TASK GOAL — Output only the lines from the start of the entries through the line holding "Given: Reveal the Confirm Access Key entry". Each line must match the original exactly.

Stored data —
====

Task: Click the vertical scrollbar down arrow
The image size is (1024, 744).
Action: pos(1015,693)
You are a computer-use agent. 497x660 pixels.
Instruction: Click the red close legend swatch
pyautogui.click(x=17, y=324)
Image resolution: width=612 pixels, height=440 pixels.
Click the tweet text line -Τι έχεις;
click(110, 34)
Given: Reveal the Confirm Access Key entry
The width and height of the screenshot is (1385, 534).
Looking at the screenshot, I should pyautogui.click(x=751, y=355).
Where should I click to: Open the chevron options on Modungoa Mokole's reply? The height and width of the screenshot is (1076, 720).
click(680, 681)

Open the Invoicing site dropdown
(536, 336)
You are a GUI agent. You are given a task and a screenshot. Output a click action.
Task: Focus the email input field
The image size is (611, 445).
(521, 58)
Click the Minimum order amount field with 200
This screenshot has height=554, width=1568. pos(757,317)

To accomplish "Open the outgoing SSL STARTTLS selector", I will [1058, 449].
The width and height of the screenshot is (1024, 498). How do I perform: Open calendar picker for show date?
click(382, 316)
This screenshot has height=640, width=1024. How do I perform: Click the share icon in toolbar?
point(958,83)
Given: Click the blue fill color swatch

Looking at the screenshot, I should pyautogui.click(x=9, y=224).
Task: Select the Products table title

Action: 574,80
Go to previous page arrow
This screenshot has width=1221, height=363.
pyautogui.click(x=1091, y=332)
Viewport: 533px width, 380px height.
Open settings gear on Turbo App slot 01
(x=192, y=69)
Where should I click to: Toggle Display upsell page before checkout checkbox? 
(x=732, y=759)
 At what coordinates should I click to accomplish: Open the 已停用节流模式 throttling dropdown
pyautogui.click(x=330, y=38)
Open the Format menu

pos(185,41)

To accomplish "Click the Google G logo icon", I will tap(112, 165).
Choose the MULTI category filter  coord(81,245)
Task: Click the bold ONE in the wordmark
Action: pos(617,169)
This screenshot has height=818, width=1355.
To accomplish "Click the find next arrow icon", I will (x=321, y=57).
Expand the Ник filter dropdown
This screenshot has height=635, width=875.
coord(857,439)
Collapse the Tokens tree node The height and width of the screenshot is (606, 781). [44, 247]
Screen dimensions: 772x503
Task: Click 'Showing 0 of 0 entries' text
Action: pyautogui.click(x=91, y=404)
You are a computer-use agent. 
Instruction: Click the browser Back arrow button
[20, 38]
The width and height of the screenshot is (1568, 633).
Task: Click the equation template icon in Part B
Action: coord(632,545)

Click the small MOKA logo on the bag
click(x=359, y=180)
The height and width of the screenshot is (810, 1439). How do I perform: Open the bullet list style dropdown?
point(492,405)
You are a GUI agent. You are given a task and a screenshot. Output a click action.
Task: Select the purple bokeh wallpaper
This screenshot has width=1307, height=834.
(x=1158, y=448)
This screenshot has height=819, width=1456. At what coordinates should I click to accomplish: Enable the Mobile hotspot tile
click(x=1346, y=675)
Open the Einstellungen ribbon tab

====

RESULT —
Task: Click the vertical scrollbar down arrow
The image size is (1024, 744).
Action: pos(1015,693)
You are a computer-use agent. 497x660 pixels.
Instruction: Click the red close legend swatch
pyautogui.click(x=17, y=324)
Image resolution: width=612 pixels, height=440 pixels.
Click the tweet text line -Τι έχεις;
click(110, 34)
Given: Reveal the Confirm Access Key entry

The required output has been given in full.